Sanusi met a progressively growing balance sheet size of the company. For no altruistic reasons he cashed in on this to execute a skewed agenda meant to please his region of origin and achieve his royal ambition mileage. He saw that though there is a provision for the position of three executive directors (EDs) they were vacant. He increased it to four. There were four GMs already doing the work of the executive directors for five years – a case of working as elephants and being called ants and earning ants pay. Having excellently performed the task of turning around the company the logical expectation was the promotion and re-designation of the long-suffering private sector- driven GMs in a quasi-government setting. But no! Sanusi saw the lacuna as an opportunity to bring in his personal friends and family affiliates in dire need of rehabilitation. A kangaroo recruitment process was put in place by Sanusi. Nexton, a management consulting firm was contracted to advertise, shortlist and ‘recruit’ the EDs. Even managers promoted to Assistant General Managers (AGMs) competed with their bosses for what could have logically been their inheritance had Sanusi got any milk of fairness devoid of ulterior motives. The ambitious AGMs who were encouraged to attempt to ‘dethrone’ their benevolent bosses were from Sanusi’s north-west. At the end of the pre-determined process only two of the four GMs made it to the coveted EDs position. The two unlucky GMs were humiliatingly left in the cold with the only consolation of still having a job to hold on to. Astaff of the recruiting agency was godly enough to privately apologize to the unlucky duo hinting that their hands were tied.
Two friends of Sanusi – one with an ambition to be an emir of a popular emirate in the north-west and former GM in a moribund and rested government-owned telecom company and the second with a filial link with one of the wives of Sanusi and an out-of-favour former MD of an important Federal Government agency in the aviation sector were brought in with impunity on June 1st, 2011 as Executive Directors. This gambit of Sanusi radically changed the configuration of the executive management of the MINT with a political and regional tilt albeit negatively and unhealthily. Of the four EDs only one was a southerner. He happened to be the monkey and donkey of the organization being in charge of manufacturing as ED (operations), the core of the company’s mainstay. The rest three EDs are all from the core north. They dash off to their states at every opportunity being in close proximity to Abuja. Executive truancy was their nature.

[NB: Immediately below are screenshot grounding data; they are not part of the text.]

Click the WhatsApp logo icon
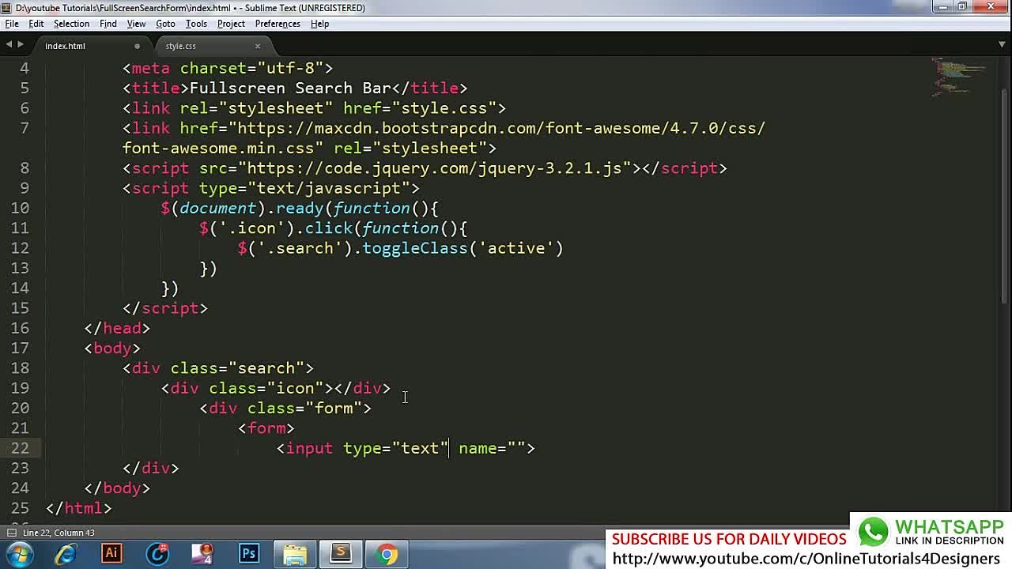The height and width of the screenshot is (569, 1012). (x=874, y=532)
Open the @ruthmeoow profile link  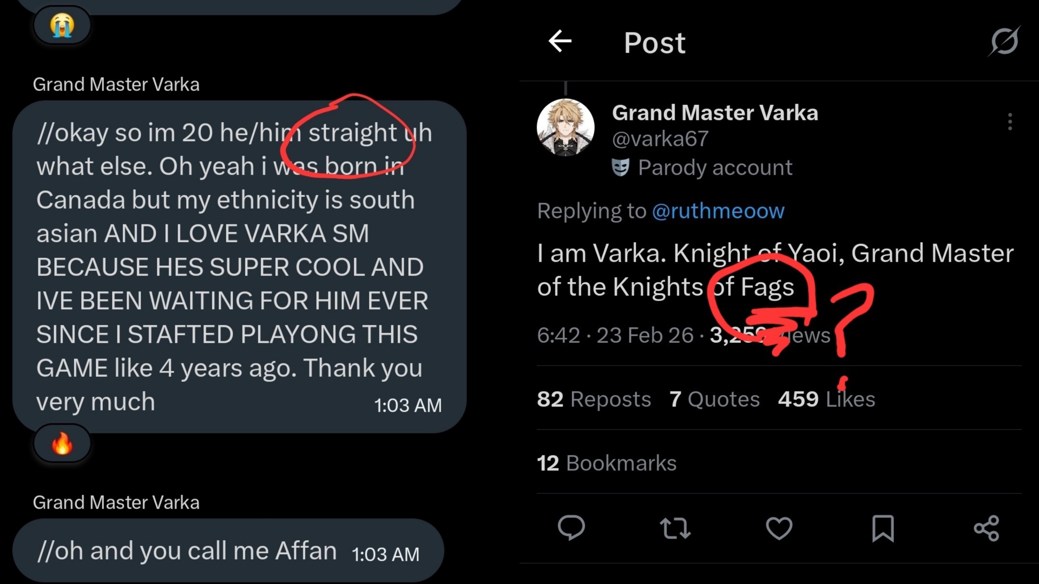tap(718, 211)
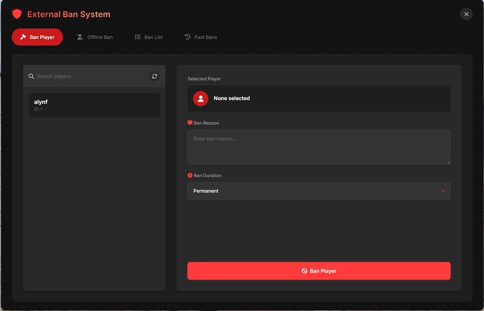Click the clock icon next to Ban Duration
This screenshot has height=311, width=484.
(x=190, y=175)
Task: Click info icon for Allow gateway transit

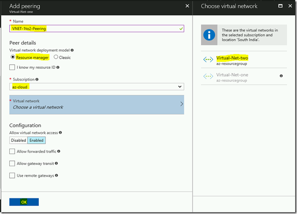Action: click(x=56, y=163)
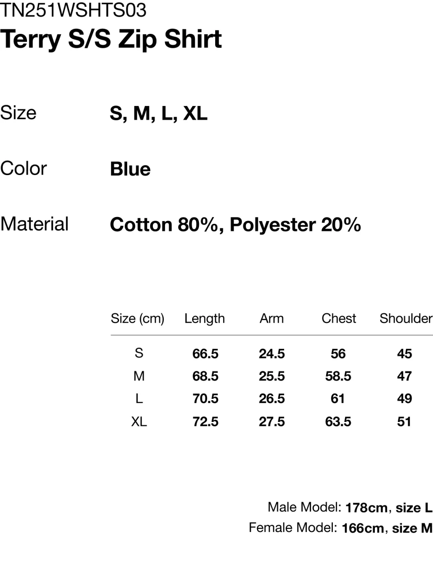
Task: Select the S row label in table
Action: 139,353
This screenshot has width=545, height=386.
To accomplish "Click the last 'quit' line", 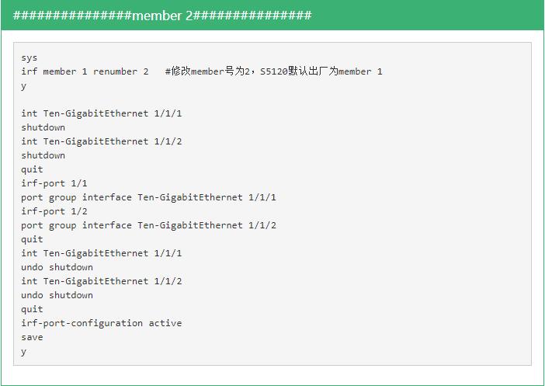I will point(32,309).
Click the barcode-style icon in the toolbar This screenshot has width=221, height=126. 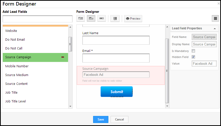pos(115,19)
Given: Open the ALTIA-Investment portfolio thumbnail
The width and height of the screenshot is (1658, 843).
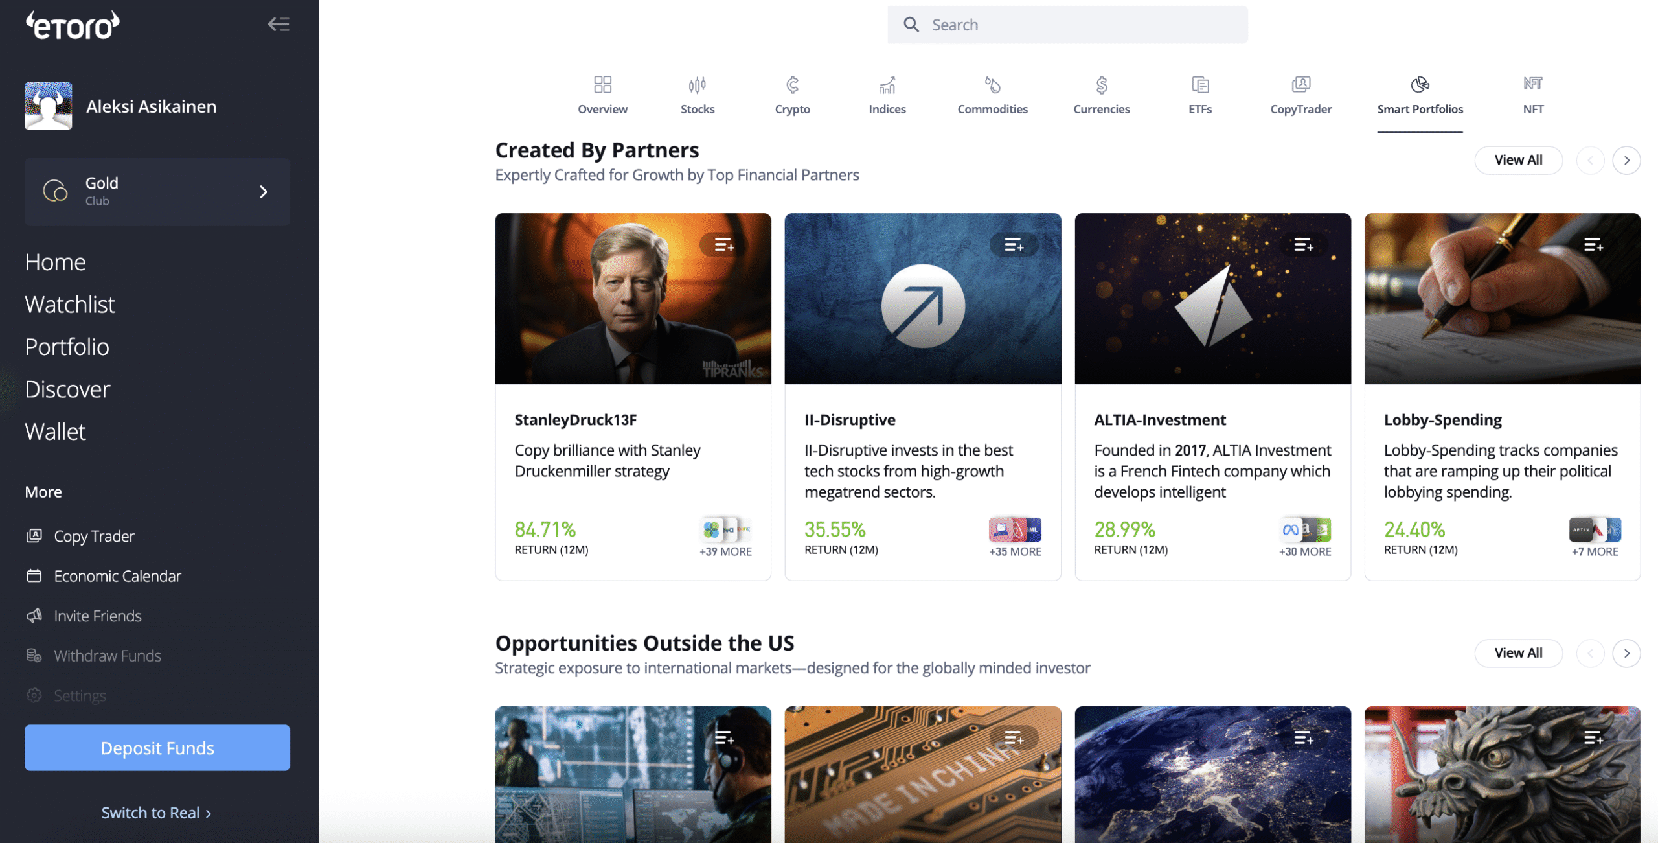Looking at the screenshot, I should point(1212,299).
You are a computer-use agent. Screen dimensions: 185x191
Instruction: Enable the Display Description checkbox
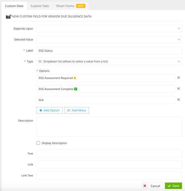pyautogui.click(x=38, y=143)
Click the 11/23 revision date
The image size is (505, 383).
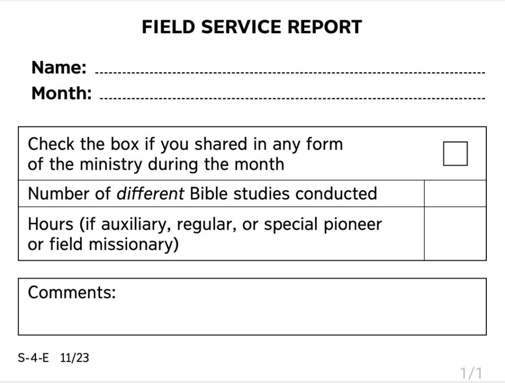(x=74, y=357)
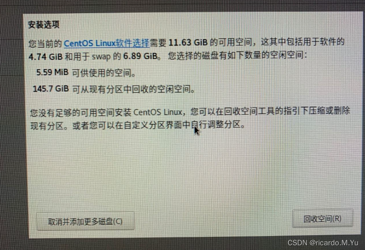This screenshot has width=365, height=250.
Task: Click the 回收空间(R) button
Action: pos(322,219)
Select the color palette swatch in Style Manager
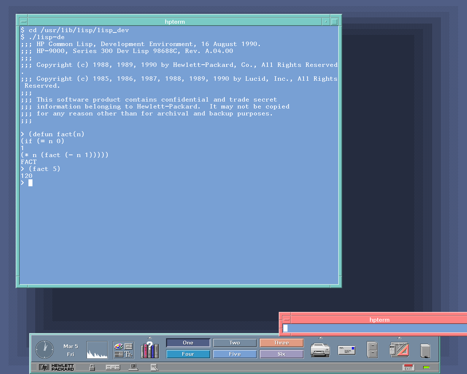This screenshot has width=467, height=374. coord(118,346)
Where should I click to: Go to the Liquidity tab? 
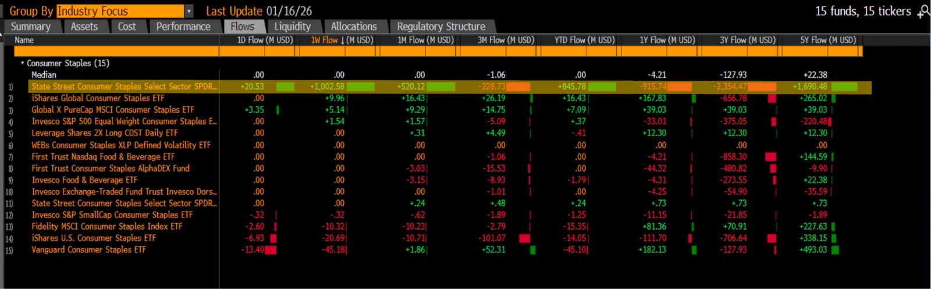(292, 27)

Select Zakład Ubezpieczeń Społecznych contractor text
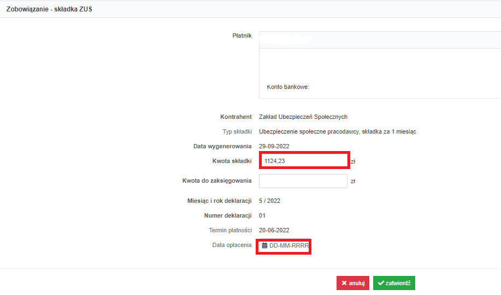[303, 117]
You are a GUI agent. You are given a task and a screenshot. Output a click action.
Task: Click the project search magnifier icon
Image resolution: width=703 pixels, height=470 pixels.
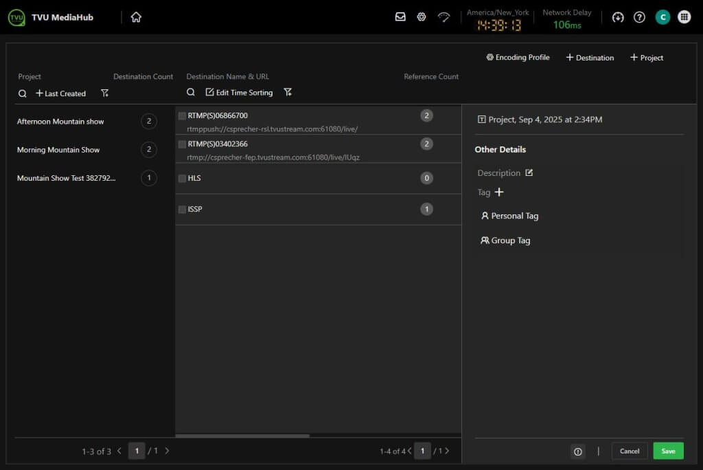coord(23,93)
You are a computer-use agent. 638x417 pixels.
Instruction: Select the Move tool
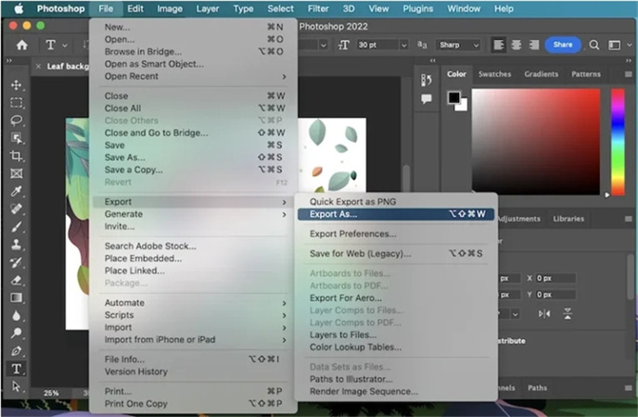tap(17, 85)
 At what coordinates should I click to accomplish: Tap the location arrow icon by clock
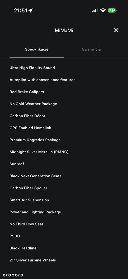(30, 11)
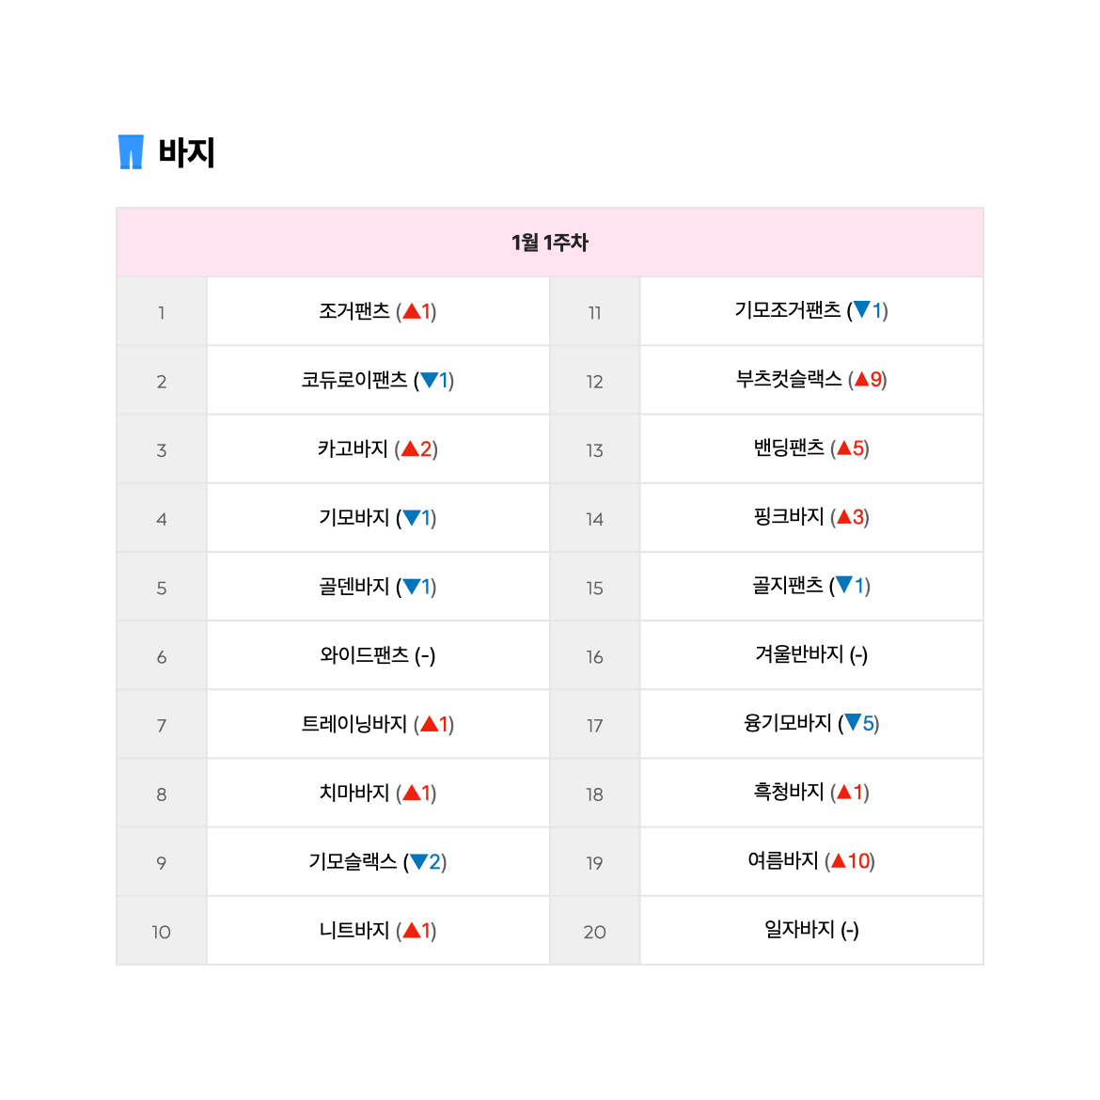The image size is (1100, 1100).
Task: Click the blue pants icon beside 바지
Action: (x=131, y=151)
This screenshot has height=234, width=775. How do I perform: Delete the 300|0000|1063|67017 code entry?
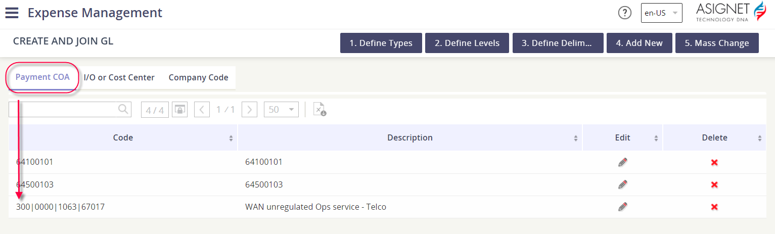pos(714,207)
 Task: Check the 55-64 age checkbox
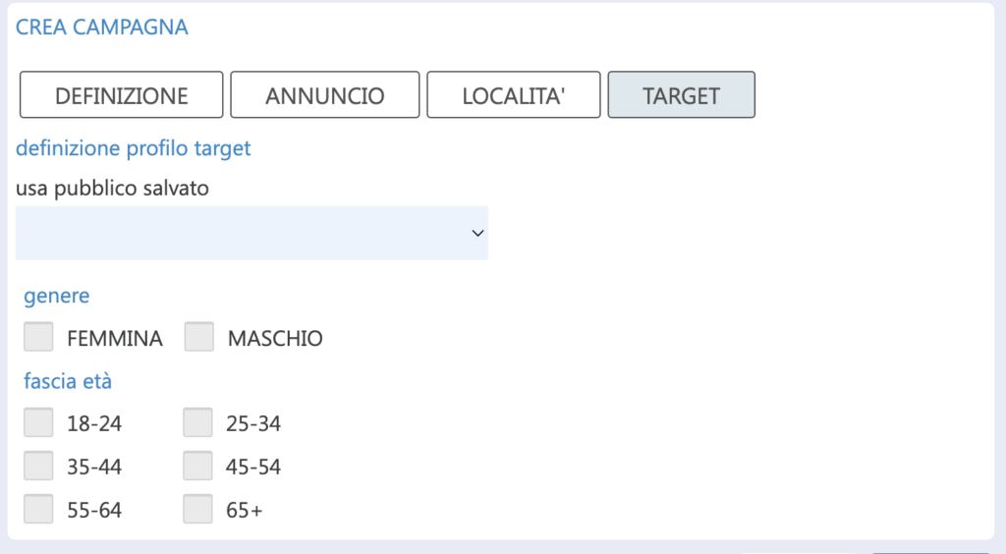click(38, 509)
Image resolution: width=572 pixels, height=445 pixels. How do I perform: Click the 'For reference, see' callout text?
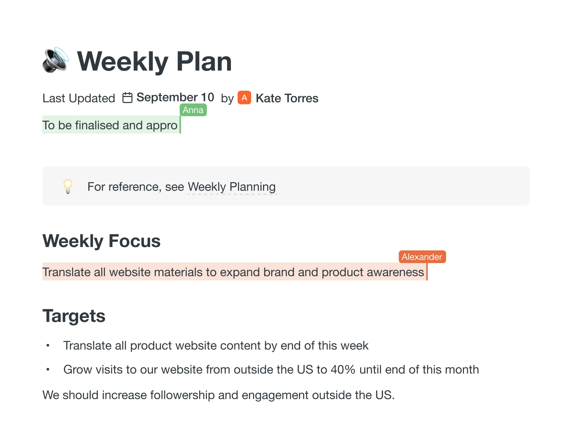tap(136, 187)
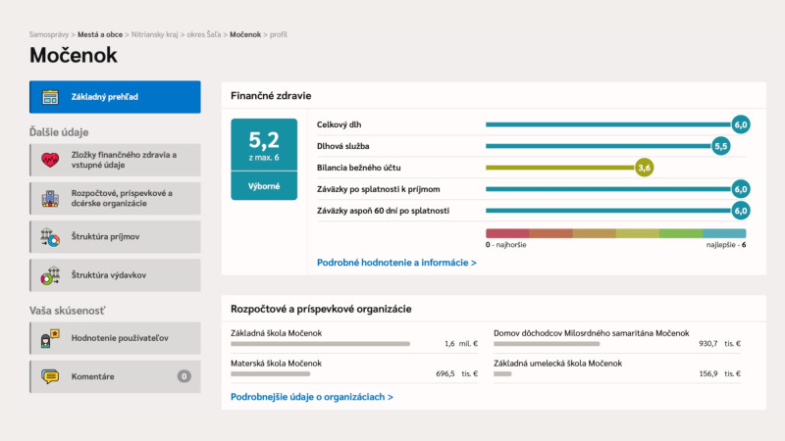Click the heart icon for financial health components
785x441 pixels.
(x=50, y=160)
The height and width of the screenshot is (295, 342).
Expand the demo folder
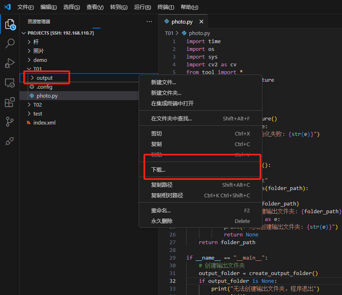pyautogui.click(x=40, y=60)
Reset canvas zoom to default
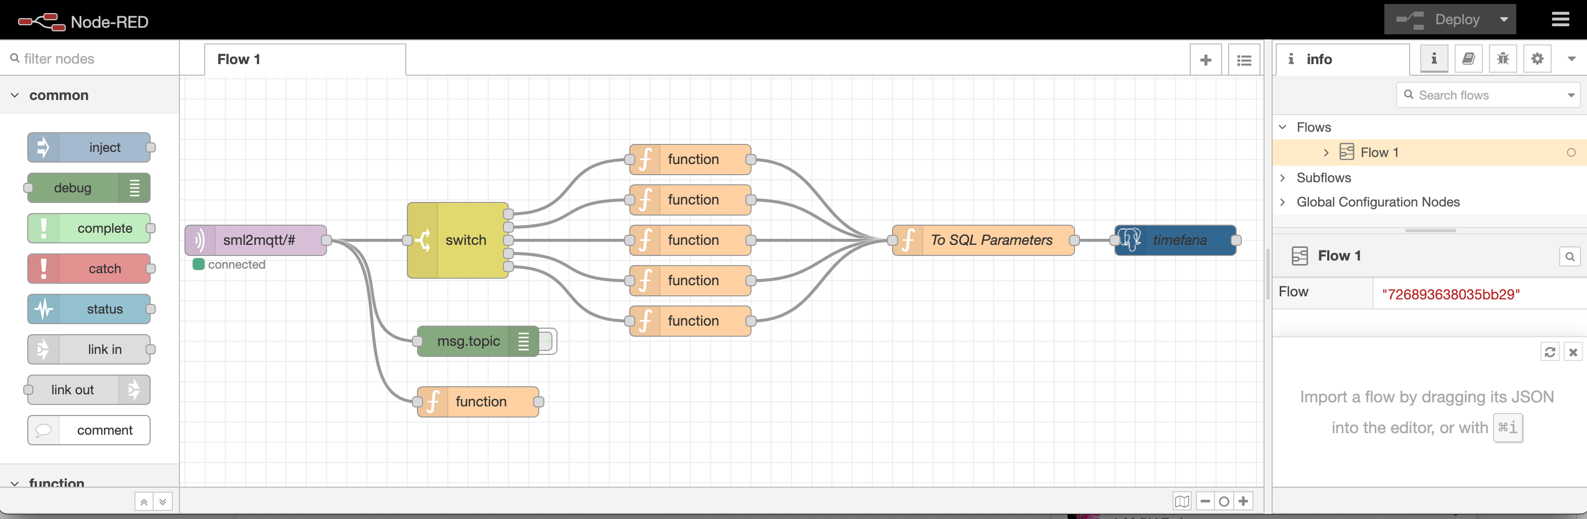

The only southerner – the ED (operations) incidentally happen to be the longest serving executive in the team. He had worked as GM of both factories (Abuja and Lagos) setting up winning production templates of the company. He was also the team lead and innovations manager in banknotes designs.
For strange and suspicious reasons Sanusi kept the MD/ CEO on overtime without a letter of tenure extension or communication to the generality of staff well beyond 2010. In another strange and suspicious move in July 2012 Sanusi broke the operations directorate into two – Abuja and Lagos operations. The hitherto ED(Operations) and the only southerner in the EXCO who had only recently relocated to the Abuja head office after a two and half year stint as GM- Lagos was asked to relocate back to Lagos yet again without regard for the need for this man’s work life balance.
Sanusi has by this curious transfer divided the company’s operations along regional lines. Traditionally all EXCO members and the MD are head office (Abuja) based for effective team working and inclusiveness.
By this move also the GMs and the ED-Abuja operations were all northerners just as those in Lagos were all southerners. For all intents and purposes the only southern ED was effectively side-lined and sent out of sight (Abuja) by Sanusi.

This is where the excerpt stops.